Чем были заняты умы с XVII века? Любовной психологией ввиду недостатка подлинной любви и политикой, бунтом. Франция заразила мир своей страстью к политическому бунту, который подменяет собой бунт более оправданный, более метафизический — бунт против положения человека в мире, против его состояния. Теперь во всем мире начиная с Французской революции нас преследует какая-то мания революции, какой- то нервный тик, навязчивая идея. Быть революционером—это хорошо. Стоит только сказать «революция»—и мы уже приветствуем это слово-табу. С точки зрения прогресса, технического и промышленного, который не является самым главным делом, даже с этой точки зрения революции пагубны: они не имеют ничего общего с прогрессом и эволюцией техники, они не помогают, напротив, они тормозят процесс; они восстанавливают под другими названиями распадающиеся или ослабевшие структуры. Мы не будем обсуждать эту проблему здесь. Ясно, однако, что человек, страстно увлеченный политикой, страстно увлечен чем-то эфемерным и что он отворачивается от главных проблем. Очевидно также, что тот, кто забывается в историях рогоносцев, забывает любовь, делает это для того, чтобы забыть любовь и чтобы спрятаться от той основной проблемы, великого светозарного откровения, которое может дать нам самая главная из проблем— проблема нашей главной истины, проблема смерти.

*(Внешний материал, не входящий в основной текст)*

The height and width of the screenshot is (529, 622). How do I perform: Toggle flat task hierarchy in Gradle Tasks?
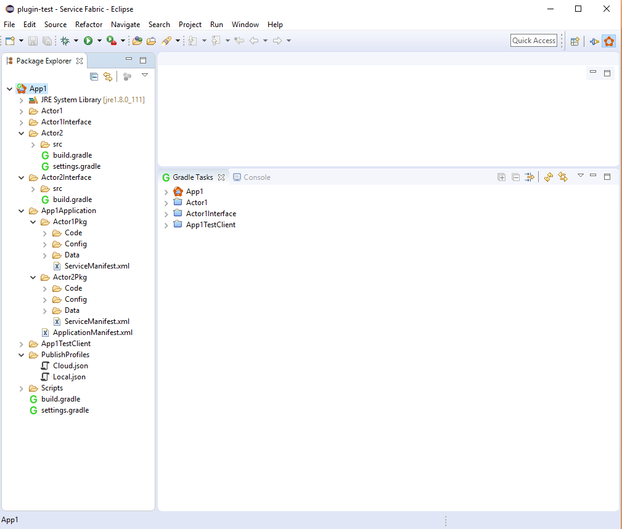(x=529, y=177)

Посмотрите вокруг себя на этих интеллектуалишек, этих мелких идеологов, умствующих философов, на эти массы марксистов, на этих политизированных «фанатиков», на эти выборы, выборы... Какое смятение, какой хаос, какой туман!

Переиздается Шестов. Этот великий забытый мыслитель. Может быть, он поможет нам — нам, потерявшим стержень, вновь его обрести, собраться перед лицом трагических откровений, проблемой нашего последнего предела, проблемой нашего метафизического состояния.

«Монд» 18 мая 1967 г.

ЦЕЛИТЕЛЬ ДУШ

С Манесом Спербером я познакомился в 1952 году в «Театр де Ланкри». Там только что поставили мою пьесу «Стулья». В зале, разумеется, никого, кроме нескольких друзей из обычного окружения. В конце спектакля мы собрались на террасе кафе. Мне тогда очень не хотелось говорить о театре, особенно о «Стульях».

Уже седеющий, но с молодым лицом, как и сегодня (не помню, было ли у него что-то на голове?), Манес Спербер вовсе не собирался дать мне отдышаться. Ему хотелось знать, почему я написал то, что я написал, почему я выбрал эту театральную форму, которая ему казалась странной, если вообще не ошибочной, и мое мнение о том, удалось ли выразить то, что я хотел выразить. Предметы, которые вытесняли персонажей, театральная манера, двусмысленность текста, возможность разного толкования одних и тех же высказываний, отсутствие интриги в этой пьесе, как и в других, которые я написал позже, погружение, демонстративное или скрытое, в иррациональность — все эти вещи он отметал немедленно.